While Hughes, Enrico and other officials shed light on exactly how the buyout process works and answered questions about what recipients can expect going forward, Conrad said the mechanics of the system wasn’t the foremost thought on the minds of most.
“The folks pretty much just wanted to know: Are we getting bought out, how much and when is it going to happen,” Conrad said.
Still, she said she was satisfied with the outcome of the meeting.
“I think people are much happier,” Conrad said. “I think they have a sigh of relief because they know they’re going to get bought out.”
Before the meeting, FEMA and PEMA officials toured properties on the buyout list as part of the assessment process to determine pre-flood home and property value, which will dictate buyout payments. After the meeting, residents learned for the first time how much they can expect for their damaged properties.
“I was satisfied with it,” Michelle Kinney said about the appraisal of her home on Canal Street. “It was pre-flood value. Basically it wasn’t depreciated at all.”
“I think it was very fair,” said Cindy West, who is awaiting a buyout for her home on East Poplar Street. “Nothing’s ever quick enough, but there were a lot of answers given tonight that were positive. It’s looking good.”

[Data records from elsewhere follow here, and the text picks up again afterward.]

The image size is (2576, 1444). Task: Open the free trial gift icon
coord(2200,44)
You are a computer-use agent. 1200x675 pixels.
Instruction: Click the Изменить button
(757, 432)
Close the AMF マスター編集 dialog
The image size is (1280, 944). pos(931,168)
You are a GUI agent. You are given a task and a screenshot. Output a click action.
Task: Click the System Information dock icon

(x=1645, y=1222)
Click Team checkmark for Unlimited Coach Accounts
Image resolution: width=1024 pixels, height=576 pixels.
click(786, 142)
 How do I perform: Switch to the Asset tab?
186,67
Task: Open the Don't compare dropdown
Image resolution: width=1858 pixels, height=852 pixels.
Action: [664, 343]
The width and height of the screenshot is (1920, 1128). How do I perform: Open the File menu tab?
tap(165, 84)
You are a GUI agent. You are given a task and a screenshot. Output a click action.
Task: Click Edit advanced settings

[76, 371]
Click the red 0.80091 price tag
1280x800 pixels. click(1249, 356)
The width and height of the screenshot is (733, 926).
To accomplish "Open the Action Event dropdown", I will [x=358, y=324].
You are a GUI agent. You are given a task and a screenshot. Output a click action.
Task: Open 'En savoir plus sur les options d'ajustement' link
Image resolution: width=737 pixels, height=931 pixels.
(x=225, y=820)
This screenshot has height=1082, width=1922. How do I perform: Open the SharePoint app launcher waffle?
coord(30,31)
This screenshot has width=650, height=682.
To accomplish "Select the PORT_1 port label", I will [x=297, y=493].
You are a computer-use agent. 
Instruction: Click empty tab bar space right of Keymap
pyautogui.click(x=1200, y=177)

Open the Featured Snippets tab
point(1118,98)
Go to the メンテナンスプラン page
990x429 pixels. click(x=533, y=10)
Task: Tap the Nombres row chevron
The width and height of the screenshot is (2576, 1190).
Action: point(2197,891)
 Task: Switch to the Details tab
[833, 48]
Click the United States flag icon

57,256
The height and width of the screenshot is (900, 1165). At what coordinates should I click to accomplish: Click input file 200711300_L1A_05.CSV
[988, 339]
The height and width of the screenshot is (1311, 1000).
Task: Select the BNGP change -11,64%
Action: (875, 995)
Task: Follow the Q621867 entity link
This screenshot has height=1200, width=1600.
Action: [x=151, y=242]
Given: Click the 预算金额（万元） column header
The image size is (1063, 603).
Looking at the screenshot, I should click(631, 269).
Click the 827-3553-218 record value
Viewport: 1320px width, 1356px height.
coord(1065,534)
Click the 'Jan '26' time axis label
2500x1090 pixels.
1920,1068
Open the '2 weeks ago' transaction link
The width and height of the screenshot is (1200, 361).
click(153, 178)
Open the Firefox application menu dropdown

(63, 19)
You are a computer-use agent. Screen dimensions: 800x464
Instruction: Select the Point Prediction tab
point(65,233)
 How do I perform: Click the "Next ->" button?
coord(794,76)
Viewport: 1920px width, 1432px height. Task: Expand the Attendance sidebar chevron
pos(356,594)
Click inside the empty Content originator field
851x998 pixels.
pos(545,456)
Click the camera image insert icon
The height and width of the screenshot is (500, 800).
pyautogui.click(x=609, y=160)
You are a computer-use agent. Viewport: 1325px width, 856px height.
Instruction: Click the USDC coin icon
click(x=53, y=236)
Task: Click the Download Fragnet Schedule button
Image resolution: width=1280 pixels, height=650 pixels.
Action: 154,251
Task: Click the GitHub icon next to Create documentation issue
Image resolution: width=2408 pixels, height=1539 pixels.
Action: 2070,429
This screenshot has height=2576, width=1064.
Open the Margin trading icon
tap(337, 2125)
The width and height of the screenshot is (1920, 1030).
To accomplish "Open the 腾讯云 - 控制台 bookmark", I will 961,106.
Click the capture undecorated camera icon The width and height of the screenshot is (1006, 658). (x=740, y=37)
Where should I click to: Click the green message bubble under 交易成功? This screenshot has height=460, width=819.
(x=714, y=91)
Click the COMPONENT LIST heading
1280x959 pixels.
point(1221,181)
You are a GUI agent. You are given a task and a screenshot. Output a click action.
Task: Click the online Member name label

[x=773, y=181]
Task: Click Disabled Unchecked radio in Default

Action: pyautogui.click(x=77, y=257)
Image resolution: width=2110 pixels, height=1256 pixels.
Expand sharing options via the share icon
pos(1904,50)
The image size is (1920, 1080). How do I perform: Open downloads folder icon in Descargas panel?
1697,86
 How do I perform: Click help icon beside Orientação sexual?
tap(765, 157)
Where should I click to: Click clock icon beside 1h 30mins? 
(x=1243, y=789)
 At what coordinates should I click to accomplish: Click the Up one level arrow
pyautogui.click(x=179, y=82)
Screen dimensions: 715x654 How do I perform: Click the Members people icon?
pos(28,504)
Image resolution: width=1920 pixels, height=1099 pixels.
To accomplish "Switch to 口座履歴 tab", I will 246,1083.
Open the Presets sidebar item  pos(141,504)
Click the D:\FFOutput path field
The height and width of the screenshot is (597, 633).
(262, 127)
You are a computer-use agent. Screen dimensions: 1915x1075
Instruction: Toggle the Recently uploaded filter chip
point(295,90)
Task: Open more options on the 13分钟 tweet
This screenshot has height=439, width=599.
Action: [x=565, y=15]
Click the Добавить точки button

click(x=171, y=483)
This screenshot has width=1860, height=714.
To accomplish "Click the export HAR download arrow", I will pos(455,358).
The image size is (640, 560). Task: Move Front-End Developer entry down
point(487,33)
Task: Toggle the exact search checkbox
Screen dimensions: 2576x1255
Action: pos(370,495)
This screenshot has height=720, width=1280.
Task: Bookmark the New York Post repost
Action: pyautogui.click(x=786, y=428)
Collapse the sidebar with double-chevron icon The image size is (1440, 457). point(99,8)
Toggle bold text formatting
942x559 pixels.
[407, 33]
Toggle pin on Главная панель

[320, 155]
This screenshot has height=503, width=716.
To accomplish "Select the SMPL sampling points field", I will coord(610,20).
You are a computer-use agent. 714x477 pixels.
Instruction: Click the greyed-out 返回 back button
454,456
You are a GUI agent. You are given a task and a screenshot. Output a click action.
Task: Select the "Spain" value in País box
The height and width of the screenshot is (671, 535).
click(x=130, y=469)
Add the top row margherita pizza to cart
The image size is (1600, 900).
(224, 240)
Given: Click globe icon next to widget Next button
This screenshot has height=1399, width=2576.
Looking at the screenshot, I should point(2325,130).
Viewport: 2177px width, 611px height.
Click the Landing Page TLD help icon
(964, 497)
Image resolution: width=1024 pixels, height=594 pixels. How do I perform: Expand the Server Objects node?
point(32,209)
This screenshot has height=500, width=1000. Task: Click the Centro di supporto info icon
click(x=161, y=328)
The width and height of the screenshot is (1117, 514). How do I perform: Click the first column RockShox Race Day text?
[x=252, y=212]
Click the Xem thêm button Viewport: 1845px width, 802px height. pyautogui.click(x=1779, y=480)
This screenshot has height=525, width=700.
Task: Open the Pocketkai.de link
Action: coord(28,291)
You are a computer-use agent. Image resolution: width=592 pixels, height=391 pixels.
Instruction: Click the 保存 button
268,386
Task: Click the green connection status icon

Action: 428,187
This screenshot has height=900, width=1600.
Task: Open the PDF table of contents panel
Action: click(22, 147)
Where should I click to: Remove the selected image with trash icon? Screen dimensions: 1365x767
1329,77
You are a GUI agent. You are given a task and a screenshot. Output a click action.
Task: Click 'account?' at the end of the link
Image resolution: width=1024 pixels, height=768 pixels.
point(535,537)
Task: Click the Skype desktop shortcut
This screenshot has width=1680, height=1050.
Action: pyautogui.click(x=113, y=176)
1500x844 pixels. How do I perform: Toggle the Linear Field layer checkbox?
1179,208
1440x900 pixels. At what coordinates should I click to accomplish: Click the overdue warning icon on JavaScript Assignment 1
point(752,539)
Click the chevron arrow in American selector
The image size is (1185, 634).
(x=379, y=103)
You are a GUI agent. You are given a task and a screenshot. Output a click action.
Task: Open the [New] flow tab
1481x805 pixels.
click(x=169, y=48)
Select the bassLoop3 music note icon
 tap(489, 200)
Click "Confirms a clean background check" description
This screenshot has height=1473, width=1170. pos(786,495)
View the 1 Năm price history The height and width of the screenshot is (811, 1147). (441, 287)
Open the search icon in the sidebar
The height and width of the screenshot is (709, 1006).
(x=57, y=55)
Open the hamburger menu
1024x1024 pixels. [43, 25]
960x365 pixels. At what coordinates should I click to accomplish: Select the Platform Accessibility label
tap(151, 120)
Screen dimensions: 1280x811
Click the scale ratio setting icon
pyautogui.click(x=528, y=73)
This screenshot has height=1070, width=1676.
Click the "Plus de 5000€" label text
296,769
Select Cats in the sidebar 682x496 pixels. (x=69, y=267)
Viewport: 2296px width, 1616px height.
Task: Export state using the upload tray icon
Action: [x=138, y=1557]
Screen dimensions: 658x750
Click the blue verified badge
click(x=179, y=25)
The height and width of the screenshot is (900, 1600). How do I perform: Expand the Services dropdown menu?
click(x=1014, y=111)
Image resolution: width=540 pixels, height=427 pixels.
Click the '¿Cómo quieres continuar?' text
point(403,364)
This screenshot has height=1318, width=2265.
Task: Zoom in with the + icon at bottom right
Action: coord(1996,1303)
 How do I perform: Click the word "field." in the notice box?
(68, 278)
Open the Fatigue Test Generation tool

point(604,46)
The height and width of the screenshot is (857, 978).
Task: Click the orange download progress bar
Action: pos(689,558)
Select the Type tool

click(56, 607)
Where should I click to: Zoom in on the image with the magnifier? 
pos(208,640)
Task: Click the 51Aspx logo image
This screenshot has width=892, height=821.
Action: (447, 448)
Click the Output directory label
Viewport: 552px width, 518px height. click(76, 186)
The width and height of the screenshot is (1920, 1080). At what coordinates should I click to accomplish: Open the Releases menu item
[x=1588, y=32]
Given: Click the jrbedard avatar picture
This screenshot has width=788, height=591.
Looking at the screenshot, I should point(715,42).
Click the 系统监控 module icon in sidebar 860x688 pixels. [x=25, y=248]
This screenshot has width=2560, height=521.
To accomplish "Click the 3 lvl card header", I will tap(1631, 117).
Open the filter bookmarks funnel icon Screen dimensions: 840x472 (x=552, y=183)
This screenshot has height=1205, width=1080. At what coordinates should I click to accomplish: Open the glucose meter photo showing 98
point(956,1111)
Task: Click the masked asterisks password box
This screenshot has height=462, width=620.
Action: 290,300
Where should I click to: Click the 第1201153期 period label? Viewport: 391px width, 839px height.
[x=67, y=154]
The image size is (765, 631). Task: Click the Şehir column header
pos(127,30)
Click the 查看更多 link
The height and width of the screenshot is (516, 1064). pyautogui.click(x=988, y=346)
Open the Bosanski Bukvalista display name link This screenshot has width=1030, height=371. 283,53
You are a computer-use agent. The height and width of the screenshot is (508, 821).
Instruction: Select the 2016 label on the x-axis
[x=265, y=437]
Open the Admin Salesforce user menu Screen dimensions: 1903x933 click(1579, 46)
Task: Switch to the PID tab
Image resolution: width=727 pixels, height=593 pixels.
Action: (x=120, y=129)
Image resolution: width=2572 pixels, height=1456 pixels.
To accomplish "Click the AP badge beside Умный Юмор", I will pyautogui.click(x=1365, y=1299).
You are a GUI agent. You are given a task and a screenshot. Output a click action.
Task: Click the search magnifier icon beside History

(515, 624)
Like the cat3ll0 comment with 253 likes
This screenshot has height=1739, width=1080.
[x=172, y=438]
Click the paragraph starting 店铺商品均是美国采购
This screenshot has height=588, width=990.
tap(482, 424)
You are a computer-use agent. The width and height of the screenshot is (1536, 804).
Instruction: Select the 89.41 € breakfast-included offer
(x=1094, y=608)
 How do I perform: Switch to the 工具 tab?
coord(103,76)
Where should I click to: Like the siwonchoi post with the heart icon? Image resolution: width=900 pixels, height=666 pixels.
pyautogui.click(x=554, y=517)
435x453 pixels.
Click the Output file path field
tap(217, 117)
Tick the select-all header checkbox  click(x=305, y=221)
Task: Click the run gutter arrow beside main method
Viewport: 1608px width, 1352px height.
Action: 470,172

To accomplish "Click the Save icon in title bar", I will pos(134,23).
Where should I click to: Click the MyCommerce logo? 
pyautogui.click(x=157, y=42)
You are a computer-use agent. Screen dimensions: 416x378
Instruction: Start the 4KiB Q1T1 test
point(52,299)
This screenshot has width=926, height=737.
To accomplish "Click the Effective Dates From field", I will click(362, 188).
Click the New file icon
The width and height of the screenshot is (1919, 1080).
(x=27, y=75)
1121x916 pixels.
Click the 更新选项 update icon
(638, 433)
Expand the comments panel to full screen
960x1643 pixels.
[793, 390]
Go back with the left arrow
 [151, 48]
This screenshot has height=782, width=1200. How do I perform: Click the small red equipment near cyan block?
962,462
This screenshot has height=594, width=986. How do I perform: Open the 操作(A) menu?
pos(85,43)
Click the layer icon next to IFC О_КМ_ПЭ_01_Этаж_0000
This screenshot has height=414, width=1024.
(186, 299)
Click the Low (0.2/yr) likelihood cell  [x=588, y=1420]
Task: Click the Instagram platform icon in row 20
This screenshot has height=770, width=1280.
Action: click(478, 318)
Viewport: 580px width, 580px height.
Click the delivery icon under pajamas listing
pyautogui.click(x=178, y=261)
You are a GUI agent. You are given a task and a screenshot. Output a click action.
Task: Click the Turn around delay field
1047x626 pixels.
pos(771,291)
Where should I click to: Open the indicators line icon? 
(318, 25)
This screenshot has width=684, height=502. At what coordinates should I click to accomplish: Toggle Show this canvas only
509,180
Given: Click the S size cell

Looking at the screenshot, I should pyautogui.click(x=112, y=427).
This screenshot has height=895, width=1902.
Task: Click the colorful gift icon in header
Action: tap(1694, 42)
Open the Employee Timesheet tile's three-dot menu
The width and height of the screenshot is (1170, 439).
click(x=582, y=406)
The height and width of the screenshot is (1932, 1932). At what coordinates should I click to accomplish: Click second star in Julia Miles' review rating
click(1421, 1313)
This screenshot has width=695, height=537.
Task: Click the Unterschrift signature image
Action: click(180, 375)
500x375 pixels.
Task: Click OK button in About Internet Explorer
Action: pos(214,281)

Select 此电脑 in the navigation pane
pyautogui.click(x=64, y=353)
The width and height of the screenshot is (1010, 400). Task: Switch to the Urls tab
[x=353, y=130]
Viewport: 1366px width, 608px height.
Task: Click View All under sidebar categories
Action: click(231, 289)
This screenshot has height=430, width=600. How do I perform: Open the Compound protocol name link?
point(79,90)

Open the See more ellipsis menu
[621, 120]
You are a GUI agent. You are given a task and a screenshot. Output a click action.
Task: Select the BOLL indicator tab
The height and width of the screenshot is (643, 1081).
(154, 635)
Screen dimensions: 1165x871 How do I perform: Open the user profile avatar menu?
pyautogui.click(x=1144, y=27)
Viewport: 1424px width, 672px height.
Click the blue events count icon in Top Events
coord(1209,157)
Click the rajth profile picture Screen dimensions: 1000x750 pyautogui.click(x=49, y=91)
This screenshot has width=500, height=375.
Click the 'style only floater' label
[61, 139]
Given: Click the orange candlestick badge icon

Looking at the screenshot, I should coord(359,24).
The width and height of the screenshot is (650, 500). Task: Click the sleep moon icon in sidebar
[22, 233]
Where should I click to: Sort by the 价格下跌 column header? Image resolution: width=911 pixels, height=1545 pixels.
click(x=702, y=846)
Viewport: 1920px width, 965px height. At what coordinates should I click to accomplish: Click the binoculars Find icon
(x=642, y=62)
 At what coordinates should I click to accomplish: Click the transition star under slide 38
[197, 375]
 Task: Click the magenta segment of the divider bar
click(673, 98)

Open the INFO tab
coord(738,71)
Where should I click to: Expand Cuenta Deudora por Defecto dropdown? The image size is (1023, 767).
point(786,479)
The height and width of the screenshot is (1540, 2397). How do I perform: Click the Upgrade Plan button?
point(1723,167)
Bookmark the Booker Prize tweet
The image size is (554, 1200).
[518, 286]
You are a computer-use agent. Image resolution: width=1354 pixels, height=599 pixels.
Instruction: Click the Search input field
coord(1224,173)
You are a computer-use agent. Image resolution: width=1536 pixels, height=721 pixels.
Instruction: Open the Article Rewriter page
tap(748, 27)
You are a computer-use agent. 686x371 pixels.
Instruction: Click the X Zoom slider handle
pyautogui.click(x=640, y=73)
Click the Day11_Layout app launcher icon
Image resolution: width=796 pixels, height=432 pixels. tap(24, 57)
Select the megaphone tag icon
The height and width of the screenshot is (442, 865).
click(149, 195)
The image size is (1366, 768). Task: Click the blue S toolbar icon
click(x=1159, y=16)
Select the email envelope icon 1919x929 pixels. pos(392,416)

Once their buyouts are finalized, recipients are free to do with the payments as they please, but Conrad and Hughes urged them to think twice about moving to another floodplain residence. Conrad rattled off a list of statistics about local floods of the Susquehanna River clipped from a newspaper: 10 floods between 1972 and 2011, all between 8 and 21 feet above the normal flood stage; seven floods since 1993; and three floods in a 22-month window between 2004 and 2006.
“Quite frankly, it’s not going to stop,” Conrad said. “I think the government knows that. That’s why we did qualify and it’s on a fast track, and that’s a good thing.”